Add those together, and it's $814 million. Ohtani got 86% of that.

Ohtani's deal will cost more than all but two MLB stadiums

Until Saturday, the biggest expense every MLB team had to deal with was stadium construction. Ohtani has managed to single-handedly eclipse all but two of the league's current stadiums (Yankee Stadium and Globe Life Field).

As a matter of fact, Dodger Stadium cost $23 million in 1960s dollars. Adjust for inflation, and that number doesn't even crack $300 million. The most recent renovation did cost $100 million, though.

Ohtani's deal will cost more more than every Andrew Friedman Rays payroll combined

The man in charge of negotiating this Ohtani deal would've been Dodgers president of baseball operations Andrew Friedman. Before joining the Dodgers in 2014, Friedman was the general manager of the notoriously frugal Tampa Bay Rays.

How frugal? If you combine every payroll from the time Friedman joined the team as director of baseball development in 2004 to when he left in 2014, all 11 of those teams come in lower than Ohtani's single deal.

Ohtani's deal outweighs the valuations of 6 NHL teams

If the Dodgers' owners had missed out on Ohtani, they could've used the money to buy any of a half-dozen NHL teams.

According to last year's Forbes' NHL valuations, six teams (the Winnipeg Jets, Carolina Hurricanes, Columbus Blue Jackets, Buffalo Sabres, Florida Panthers and Arizona Coyotes) are worth less than $700 million. The Vegas Golden Knights cost $500 million in expansion fees, while the Seattle Kraken cost $650 million.

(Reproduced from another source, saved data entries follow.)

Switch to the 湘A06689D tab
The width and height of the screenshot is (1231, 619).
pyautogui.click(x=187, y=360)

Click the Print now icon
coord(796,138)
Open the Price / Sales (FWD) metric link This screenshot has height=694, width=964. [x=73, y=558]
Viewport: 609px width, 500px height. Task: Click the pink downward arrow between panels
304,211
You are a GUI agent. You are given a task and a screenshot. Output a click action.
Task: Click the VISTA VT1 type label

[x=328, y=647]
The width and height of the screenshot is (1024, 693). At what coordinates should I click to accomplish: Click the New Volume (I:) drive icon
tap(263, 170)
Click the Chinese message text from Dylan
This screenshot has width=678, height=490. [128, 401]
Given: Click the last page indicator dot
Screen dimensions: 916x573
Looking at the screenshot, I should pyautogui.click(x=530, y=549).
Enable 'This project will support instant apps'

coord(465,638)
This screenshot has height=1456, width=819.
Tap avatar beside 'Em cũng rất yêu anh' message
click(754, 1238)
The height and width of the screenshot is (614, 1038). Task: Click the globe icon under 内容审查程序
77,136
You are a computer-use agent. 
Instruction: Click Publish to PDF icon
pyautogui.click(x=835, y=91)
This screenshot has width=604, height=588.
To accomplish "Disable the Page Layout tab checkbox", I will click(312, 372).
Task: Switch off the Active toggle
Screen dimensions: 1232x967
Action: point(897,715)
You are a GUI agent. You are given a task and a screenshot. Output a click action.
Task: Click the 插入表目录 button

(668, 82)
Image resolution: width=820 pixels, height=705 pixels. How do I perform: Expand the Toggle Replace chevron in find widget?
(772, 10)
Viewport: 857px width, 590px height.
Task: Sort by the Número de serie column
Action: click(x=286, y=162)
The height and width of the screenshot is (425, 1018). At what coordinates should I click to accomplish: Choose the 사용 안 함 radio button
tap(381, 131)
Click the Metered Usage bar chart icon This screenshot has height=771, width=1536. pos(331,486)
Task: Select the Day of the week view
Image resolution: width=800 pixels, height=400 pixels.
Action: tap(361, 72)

Ohtani's deal contains more money than the entire payroll of nearly every women's sports league

The Dodgers' owners could've also apparently bankrolled nearly the entirety of women's professional sports for the year. According to the math of GOALS' Caroline Fitzgerald, Ohtani's contract is worth more than the entire annual payrolls of the WNBA, NWSL, Athletes Unlimited, WTA, LPGA and PWHL combined.